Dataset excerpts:
========================================================================

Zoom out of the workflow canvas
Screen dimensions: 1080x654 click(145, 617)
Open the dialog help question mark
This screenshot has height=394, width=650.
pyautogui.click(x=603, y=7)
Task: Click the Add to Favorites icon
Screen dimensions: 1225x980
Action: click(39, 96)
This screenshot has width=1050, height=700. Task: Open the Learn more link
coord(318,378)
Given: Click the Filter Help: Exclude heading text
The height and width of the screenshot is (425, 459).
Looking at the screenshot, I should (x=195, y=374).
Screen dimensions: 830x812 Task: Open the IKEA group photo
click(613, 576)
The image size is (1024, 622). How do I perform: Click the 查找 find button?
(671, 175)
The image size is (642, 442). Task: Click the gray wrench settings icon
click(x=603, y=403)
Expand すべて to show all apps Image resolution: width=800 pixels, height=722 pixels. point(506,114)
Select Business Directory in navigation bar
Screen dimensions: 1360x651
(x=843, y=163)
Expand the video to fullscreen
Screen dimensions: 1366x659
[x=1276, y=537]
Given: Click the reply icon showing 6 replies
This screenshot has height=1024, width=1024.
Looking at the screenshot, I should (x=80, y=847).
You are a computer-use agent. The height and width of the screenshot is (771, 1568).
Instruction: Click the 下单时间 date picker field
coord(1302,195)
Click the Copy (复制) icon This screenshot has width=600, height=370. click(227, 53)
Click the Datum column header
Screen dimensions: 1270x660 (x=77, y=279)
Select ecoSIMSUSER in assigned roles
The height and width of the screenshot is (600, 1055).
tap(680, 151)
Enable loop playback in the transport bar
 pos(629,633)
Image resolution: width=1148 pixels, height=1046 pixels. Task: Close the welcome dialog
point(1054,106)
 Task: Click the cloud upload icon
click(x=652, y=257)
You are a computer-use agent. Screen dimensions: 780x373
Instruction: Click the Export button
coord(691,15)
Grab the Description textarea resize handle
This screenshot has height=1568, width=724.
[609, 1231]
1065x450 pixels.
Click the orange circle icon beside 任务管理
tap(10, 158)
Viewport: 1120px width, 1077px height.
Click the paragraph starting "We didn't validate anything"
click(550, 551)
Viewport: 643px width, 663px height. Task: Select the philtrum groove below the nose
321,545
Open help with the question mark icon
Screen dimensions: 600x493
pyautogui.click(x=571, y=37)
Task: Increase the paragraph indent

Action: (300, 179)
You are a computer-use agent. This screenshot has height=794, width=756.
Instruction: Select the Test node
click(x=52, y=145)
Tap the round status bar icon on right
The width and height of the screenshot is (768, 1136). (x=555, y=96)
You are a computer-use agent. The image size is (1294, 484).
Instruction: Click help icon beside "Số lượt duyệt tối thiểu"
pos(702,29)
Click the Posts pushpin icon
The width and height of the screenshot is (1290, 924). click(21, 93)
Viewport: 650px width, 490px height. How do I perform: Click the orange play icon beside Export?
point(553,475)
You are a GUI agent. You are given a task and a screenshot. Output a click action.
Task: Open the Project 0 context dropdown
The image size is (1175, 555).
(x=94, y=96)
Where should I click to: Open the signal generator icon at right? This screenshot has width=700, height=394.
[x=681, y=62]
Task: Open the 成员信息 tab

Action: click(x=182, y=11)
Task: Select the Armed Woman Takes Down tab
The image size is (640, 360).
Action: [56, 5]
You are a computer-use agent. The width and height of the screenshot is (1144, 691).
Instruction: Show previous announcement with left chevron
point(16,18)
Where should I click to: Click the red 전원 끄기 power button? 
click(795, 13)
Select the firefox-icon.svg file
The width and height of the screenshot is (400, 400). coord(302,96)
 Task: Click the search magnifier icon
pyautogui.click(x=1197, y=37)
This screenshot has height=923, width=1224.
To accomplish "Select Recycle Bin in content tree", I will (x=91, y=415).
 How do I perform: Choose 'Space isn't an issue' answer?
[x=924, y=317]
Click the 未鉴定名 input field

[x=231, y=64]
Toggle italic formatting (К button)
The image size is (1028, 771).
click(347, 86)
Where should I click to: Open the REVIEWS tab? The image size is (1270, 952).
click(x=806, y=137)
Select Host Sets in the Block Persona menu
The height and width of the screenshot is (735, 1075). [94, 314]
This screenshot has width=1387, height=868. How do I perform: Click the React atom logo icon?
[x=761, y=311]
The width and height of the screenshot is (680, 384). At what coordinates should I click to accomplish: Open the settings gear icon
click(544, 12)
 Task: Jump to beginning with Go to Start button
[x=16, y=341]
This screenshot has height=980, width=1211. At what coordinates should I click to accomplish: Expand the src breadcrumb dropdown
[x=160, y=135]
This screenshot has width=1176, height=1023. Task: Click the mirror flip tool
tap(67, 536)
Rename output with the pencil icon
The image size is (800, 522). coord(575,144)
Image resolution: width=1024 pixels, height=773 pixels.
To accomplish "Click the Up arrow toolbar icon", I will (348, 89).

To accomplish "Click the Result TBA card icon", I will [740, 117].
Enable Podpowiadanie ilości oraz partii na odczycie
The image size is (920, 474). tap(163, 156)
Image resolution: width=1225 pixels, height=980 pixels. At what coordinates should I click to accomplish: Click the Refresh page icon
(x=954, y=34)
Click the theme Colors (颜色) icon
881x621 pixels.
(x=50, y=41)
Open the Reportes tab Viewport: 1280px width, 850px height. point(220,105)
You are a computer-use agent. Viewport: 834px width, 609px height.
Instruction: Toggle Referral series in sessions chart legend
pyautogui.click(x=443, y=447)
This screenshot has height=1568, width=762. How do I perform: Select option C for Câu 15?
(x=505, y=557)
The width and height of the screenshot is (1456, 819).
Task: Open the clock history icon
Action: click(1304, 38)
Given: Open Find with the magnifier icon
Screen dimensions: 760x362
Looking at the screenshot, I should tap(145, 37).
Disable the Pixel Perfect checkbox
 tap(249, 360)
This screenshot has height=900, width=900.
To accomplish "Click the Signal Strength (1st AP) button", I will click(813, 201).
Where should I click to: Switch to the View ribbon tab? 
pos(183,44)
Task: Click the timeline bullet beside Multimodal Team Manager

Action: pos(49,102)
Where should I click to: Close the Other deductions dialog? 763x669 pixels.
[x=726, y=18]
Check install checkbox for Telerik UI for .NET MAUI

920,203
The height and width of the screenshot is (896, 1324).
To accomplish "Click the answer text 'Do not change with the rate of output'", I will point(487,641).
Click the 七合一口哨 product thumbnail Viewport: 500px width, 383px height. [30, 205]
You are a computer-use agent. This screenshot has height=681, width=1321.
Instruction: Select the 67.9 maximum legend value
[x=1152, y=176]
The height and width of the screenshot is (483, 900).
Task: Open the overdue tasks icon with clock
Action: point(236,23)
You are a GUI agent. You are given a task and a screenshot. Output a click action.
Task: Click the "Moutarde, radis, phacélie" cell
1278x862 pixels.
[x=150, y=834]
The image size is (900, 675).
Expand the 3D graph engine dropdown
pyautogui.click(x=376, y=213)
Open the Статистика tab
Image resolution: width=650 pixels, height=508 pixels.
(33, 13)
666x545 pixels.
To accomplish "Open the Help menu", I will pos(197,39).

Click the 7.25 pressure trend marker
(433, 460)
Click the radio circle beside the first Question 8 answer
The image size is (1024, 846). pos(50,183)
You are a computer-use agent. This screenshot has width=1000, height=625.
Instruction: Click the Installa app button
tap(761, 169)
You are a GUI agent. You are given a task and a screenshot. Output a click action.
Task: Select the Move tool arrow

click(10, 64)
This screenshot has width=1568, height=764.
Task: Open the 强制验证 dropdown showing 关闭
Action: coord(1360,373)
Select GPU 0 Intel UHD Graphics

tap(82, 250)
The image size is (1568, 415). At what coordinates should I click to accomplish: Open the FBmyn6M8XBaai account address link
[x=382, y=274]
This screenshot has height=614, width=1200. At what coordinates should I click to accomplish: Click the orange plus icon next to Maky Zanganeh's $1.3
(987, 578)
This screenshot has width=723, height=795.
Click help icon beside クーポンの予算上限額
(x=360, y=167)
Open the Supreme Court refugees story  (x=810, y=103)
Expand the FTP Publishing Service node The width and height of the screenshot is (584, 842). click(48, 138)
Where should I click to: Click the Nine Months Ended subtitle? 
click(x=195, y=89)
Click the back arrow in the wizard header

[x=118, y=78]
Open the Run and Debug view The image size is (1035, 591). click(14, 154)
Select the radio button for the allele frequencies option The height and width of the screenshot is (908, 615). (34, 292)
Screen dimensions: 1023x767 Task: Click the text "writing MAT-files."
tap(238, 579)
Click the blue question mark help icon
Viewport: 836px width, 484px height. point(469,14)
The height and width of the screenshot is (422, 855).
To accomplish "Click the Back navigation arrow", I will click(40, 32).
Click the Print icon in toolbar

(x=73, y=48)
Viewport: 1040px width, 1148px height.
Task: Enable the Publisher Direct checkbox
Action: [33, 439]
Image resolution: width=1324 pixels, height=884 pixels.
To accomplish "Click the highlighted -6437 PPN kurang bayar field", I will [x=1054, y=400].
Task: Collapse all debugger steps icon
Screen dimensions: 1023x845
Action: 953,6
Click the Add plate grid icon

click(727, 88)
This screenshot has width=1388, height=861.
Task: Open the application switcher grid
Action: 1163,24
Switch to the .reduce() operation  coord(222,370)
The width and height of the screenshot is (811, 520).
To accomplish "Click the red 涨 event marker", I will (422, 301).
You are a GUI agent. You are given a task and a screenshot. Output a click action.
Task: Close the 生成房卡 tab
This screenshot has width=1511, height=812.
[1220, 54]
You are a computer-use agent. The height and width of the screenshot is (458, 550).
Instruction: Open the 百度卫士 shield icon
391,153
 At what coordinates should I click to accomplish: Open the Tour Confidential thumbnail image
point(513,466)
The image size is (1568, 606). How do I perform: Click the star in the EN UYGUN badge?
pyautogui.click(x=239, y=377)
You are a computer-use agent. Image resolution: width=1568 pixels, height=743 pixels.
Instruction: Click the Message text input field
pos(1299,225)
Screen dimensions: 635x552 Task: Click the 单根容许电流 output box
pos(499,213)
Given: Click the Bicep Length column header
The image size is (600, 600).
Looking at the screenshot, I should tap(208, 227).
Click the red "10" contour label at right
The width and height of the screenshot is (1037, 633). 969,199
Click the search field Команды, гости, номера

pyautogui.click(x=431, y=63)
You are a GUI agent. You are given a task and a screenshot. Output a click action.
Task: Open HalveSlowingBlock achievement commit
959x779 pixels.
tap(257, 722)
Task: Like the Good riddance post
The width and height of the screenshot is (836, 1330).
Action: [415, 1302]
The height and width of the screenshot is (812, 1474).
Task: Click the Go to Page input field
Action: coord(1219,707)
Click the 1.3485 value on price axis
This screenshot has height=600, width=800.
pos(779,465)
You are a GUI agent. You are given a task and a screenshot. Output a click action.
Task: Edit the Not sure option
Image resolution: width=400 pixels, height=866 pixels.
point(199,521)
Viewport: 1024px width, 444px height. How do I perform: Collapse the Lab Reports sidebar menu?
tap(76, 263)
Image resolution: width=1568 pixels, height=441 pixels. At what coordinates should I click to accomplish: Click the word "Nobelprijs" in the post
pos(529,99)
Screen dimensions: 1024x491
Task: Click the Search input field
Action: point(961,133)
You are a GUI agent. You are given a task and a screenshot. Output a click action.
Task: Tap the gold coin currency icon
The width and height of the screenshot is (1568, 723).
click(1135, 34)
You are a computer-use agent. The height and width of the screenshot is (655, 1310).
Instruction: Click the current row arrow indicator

========================================================================

Exercise goal: What you copy out must be exactly the lines from the line containing "Task: Edit the Not sure option" through the end of the records.

Expected answer:
Task: Edit the Not sure option
Image resolution: width=400 pixels, height=866 pixels.
point(199,521)
Viewport: 1024px width, 444px height. How do I perform: Collapse the Lab Reports sidebar menu?
tap(76, 263)
Image resolution: width=1568 pixels, height=441 pixels. At what coordinates should I click to accomplish: Click the word "Nobelprijs" in the post
pos(529,99)
Screen dimensions: 1024x491
Task: Click the Search input field
Action: point(961,133)
You are a GUI agent. You are given a task and a screenshot. Output a click action.
Task: Tap the gold coin currency icon
The width and height of the screenshot is (1568, 723).
click(1135, 34)
You are a computer-use agent. The height and width of the screenshot is (655, 1310).
Instruction: Click the current row arrow indicator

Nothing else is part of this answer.